Vorgehensweise bei einer ABC-Analyse: in fünf Schritten zum Ergebnis
Schritt 4: Ermittlung der Klassen A - B - C
Für die Einteilung in Klassen gibt es keine festen Vorgaben, die auf alle möglichen Fragestellungen gleichermaßen passen würden. Deshalb wird bei der Definition der Klassen vom höchsten, mittleren und niedrigsten Wertanteil - im Verhältnis zur Datenmenge - gesprochen und keine pauschalen Prozentsätze genannt.
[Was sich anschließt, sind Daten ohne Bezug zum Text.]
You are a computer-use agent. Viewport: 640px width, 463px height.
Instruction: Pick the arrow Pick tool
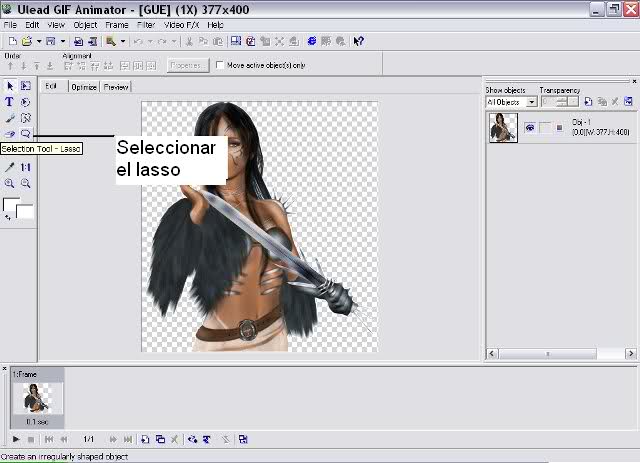pyautogui.click(x=10, y=86)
Die Klassifizierung hängt immer von dem tatsächlichen Datenbestand ab, den man analysiert. Dabei kann man sich - wenn man überhaupt keine Anhaltspunkte hat - an der Pareto-Regel (80/20-Regel) orientieren, d.h. die Grenze der A-Teile wird bei 20% der Menge gezogen. Der Rest ist in B und C so aufzuteilen, dass die C-Teile den unteren 20%-Wertanteil bilden. Bei den Kunden im Beispiel wurden zwei Ansätze betrachtet: Zunächst wurde nach Rücksprache mit dem Vertrieb ermittelt, dass deren wichtigste Kunden diejenigen mit einem Umsatzvolumen von mindestens 50.000 EUR im Jahr sind.